Self-Regulation is the ability to control or redirect disruptive impulses and moods and the capacity to suspend judgment and think before acting. In practice, it is your ability to influence your emotional clarity
Have you ever said something out of anger that you later regretted? Do you let fear talk you out of taking risks that could really benefit you? If so, you're not alone.
Emotions are powerful. Your mood determines how you interact with people, how you deal with challenges, and how you spend your time.
Gaining control over your emotions will help you become mentally stronger. And the good news is, anyone can become better at regulating their emotions. Just like any other skill, managing your emotions requires practice and dedication.
Managing your emotions isn't the same as suppressing them. Ignoring your sadness or pretending you don't feel pain won't make those emotions go away.

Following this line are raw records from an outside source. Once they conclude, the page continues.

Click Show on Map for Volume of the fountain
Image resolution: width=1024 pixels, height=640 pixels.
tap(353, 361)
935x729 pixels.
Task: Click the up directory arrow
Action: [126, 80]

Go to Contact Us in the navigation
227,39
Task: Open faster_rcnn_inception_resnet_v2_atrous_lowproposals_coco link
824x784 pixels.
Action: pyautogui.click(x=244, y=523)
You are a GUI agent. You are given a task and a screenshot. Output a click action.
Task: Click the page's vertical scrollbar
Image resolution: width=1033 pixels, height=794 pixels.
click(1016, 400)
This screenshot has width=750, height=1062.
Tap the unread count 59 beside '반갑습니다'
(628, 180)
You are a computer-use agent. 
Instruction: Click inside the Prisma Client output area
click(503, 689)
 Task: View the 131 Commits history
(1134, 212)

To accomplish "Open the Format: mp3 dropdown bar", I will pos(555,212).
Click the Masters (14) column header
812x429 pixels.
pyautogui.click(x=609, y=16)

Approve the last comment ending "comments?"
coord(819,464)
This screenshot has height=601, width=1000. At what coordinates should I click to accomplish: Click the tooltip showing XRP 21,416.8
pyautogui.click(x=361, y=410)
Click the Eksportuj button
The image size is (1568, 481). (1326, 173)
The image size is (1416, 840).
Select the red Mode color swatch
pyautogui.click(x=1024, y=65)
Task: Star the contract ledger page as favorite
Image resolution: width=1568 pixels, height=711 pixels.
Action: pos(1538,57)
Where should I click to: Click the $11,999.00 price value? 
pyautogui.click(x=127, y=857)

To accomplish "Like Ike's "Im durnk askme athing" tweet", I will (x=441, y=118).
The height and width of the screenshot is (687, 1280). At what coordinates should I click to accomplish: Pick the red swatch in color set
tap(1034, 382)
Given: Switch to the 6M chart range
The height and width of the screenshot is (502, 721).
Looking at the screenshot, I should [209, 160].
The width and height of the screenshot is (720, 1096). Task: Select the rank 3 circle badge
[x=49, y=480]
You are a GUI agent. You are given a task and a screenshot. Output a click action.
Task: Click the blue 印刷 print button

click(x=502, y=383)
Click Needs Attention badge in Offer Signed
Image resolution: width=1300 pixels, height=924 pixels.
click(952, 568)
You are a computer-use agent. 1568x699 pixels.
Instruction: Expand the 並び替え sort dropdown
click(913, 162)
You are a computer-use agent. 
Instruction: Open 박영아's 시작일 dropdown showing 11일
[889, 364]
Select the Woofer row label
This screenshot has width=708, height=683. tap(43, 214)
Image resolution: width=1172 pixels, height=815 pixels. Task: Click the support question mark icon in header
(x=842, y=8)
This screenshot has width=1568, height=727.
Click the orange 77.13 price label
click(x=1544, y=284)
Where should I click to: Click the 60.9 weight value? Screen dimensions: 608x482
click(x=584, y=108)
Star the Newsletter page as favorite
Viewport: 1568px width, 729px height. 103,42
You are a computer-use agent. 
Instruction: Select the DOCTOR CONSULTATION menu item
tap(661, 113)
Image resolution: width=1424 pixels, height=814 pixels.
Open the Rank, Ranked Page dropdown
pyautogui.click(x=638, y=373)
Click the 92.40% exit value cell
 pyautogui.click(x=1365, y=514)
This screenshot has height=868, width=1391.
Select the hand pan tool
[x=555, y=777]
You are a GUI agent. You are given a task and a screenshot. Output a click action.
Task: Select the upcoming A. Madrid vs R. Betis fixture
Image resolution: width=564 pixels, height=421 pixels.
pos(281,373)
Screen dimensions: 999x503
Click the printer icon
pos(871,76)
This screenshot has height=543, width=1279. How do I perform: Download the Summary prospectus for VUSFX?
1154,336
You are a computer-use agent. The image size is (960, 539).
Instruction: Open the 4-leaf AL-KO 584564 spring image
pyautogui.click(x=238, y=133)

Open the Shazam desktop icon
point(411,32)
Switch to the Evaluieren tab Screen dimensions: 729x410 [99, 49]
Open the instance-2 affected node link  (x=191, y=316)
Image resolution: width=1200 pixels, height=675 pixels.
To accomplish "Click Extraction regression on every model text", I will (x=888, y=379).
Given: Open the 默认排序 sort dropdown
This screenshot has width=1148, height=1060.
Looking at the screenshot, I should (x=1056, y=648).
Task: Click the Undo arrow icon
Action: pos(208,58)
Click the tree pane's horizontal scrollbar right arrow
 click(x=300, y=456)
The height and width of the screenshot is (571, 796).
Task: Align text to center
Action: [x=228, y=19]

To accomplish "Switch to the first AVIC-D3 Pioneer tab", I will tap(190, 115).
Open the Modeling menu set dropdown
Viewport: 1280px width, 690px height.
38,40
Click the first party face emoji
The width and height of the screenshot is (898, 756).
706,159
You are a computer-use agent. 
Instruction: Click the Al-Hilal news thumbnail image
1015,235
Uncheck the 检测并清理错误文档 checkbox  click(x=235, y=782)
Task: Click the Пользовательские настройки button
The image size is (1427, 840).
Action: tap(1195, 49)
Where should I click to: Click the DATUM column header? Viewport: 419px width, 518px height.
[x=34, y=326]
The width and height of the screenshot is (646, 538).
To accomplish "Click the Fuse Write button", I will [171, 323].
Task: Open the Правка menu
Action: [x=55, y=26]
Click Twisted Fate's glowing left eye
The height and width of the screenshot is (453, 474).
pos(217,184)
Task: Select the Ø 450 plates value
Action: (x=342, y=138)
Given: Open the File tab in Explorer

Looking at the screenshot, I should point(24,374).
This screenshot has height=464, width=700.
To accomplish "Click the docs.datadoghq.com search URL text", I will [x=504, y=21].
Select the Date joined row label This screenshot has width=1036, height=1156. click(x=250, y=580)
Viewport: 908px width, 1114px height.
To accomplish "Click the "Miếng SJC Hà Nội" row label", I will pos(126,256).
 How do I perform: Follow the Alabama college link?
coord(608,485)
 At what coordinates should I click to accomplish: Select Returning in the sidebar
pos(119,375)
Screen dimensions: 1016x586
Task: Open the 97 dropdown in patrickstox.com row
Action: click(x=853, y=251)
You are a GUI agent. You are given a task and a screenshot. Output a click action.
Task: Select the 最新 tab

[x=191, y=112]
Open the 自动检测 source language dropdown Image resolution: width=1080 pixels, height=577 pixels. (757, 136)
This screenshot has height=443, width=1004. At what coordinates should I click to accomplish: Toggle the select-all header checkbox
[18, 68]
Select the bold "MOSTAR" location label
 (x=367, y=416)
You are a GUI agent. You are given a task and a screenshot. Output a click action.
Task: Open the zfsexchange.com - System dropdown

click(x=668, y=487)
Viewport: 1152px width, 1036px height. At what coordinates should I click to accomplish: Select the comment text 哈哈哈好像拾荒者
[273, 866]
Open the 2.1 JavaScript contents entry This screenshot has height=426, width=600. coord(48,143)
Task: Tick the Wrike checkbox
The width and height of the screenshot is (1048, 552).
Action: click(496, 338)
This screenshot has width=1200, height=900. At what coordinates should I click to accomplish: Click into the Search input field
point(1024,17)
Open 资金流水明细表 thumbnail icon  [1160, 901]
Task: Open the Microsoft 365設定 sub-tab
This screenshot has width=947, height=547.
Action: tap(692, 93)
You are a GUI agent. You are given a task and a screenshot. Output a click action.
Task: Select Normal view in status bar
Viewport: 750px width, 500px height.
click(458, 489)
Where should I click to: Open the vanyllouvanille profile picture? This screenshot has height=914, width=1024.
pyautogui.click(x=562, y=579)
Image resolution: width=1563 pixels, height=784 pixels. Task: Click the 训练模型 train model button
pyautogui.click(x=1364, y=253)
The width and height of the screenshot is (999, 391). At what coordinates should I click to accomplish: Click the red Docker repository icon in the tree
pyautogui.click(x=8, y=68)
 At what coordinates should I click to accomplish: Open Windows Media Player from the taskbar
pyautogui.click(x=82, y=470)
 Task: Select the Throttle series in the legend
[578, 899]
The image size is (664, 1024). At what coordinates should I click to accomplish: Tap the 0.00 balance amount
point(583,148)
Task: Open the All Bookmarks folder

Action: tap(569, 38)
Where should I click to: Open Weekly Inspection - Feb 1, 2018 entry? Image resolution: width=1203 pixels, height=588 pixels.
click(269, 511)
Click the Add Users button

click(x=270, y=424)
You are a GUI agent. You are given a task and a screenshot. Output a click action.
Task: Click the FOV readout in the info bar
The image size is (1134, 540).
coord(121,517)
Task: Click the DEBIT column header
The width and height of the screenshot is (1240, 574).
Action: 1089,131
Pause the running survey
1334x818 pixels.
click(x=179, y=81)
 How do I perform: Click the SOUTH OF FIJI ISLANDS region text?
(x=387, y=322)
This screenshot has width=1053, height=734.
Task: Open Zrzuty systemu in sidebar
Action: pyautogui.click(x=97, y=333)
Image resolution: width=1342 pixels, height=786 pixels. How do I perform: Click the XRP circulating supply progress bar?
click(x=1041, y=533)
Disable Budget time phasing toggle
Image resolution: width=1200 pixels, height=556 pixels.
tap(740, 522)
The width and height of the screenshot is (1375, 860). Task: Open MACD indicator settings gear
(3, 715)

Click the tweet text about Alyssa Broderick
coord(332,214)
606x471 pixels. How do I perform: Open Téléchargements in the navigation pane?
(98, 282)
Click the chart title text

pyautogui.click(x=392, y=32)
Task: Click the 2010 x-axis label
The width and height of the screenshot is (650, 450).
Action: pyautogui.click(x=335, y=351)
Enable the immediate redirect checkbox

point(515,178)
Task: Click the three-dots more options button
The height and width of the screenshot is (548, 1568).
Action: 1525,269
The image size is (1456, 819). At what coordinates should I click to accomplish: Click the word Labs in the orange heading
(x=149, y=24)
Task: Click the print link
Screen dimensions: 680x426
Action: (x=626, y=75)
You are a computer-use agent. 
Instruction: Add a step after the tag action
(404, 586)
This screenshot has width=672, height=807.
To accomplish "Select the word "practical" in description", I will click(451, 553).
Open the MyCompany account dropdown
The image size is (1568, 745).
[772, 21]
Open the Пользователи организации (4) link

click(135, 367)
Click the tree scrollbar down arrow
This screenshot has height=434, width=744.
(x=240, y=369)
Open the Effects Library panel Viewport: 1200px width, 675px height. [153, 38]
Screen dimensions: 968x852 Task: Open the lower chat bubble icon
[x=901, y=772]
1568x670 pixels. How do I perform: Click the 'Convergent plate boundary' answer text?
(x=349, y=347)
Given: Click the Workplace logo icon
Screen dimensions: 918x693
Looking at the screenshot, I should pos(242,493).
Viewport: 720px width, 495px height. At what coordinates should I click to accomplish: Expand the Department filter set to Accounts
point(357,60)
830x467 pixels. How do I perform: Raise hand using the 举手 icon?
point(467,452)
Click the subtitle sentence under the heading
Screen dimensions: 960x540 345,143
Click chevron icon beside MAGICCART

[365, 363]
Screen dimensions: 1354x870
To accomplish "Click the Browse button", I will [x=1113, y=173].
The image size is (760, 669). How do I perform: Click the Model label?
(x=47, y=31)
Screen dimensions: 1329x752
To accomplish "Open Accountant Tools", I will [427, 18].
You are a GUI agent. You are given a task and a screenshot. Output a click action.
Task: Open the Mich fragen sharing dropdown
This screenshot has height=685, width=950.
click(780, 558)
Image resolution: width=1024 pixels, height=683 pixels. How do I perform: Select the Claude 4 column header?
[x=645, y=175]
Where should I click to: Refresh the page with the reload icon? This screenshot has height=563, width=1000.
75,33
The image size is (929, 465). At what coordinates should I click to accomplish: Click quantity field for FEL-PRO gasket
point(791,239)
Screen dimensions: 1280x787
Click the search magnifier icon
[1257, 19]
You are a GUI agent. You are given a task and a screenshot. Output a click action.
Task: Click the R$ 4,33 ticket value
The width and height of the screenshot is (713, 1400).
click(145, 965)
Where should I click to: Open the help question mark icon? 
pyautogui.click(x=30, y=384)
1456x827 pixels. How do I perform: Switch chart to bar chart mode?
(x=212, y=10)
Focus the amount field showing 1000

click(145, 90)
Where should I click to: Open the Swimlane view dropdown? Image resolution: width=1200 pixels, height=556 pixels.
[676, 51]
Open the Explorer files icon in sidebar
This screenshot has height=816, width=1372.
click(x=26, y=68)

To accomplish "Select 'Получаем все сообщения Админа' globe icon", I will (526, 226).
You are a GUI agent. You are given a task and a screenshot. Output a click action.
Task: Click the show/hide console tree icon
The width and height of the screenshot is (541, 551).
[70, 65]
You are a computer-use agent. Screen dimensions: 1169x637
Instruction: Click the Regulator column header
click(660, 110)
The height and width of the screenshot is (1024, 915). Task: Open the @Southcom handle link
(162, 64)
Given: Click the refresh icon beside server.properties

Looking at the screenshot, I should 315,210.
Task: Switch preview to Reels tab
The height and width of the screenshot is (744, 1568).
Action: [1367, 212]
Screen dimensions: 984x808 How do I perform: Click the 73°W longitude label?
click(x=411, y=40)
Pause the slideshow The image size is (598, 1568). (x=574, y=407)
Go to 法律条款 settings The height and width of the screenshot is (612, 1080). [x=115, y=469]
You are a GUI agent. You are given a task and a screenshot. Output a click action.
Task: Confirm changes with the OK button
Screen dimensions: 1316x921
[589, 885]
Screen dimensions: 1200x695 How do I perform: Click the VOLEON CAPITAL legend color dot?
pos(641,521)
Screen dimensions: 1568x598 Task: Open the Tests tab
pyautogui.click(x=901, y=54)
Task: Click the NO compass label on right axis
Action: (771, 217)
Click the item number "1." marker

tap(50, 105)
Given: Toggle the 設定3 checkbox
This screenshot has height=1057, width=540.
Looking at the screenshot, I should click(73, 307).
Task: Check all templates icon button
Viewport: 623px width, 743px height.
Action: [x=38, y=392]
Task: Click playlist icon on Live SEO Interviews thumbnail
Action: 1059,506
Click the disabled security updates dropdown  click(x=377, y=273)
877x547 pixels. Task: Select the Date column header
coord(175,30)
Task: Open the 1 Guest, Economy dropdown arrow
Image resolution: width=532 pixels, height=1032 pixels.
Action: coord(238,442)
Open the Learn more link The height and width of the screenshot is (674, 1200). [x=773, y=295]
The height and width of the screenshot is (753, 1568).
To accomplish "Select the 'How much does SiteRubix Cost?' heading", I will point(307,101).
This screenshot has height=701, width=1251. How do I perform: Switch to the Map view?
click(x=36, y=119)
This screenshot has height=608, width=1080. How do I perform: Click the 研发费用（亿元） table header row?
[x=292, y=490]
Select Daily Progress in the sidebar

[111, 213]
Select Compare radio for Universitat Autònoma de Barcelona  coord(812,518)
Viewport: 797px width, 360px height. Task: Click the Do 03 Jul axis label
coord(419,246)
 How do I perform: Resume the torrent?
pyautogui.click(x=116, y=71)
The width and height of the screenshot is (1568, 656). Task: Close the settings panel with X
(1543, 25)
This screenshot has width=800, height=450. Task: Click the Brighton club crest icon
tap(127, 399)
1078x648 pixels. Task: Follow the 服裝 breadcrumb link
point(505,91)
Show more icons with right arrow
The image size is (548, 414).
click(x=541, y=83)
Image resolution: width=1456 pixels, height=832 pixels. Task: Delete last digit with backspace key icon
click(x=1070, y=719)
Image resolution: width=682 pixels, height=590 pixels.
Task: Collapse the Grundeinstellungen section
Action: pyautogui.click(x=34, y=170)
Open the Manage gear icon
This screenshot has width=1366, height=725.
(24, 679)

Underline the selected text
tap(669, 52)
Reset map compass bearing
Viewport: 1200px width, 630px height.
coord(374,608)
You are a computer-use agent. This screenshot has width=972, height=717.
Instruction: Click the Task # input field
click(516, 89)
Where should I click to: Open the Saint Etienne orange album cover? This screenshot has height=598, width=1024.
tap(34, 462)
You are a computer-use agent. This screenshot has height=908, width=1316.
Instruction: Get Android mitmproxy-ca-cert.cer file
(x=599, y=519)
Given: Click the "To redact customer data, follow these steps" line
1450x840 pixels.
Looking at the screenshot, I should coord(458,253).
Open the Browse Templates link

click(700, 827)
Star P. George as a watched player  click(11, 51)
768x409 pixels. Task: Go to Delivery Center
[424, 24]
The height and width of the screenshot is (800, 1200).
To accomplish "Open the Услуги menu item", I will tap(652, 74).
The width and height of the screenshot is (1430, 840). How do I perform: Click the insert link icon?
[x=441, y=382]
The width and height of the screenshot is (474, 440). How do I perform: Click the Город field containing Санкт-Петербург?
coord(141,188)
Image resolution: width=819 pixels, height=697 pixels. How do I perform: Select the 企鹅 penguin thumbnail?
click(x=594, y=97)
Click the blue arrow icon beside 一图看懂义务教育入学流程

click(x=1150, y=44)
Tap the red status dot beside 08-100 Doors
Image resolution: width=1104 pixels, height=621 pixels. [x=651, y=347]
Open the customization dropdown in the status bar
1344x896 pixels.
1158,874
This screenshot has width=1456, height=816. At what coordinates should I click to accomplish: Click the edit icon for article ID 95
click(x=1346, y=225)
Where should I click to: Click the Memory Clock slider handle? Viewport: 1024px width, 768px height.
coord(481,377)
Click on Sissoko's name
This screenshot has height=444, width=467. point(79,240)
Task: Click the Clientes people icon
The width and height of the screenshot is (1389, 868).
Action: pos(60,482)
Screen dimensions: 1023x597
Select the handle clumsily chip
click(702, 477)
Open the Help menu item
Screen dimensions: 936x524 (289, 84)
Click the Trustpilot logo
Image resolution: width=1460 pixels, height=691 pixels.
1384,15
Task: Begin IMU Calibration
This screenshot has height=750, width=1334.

Acknowledge your feelings, while also recognizing that your emotions don't have to control you. If you wake up on the wrong side of the bed, you can take control of your mood and turn your day around. If you are angry, you can choose to calm yourself down.
Here are a few examples of ways to practice emotional regulation skills:
- Go for a walk
- Listen to uplifting music
- Call a friend to talk (not to continue complaining)
- Practice good listening skills, pause before responding
- Discuss ways of dealing with change and stress with family members, friends or a trusted advisor
- Ask yourself, “What is the worst thing that can happen?” in order to consider the reality of the situation
- Discuss ways of expressing emotions appropriately with co-workers
- There is a strong mind-body connection. Prayer and meditation are great ways to learn to self-regulate your emotions.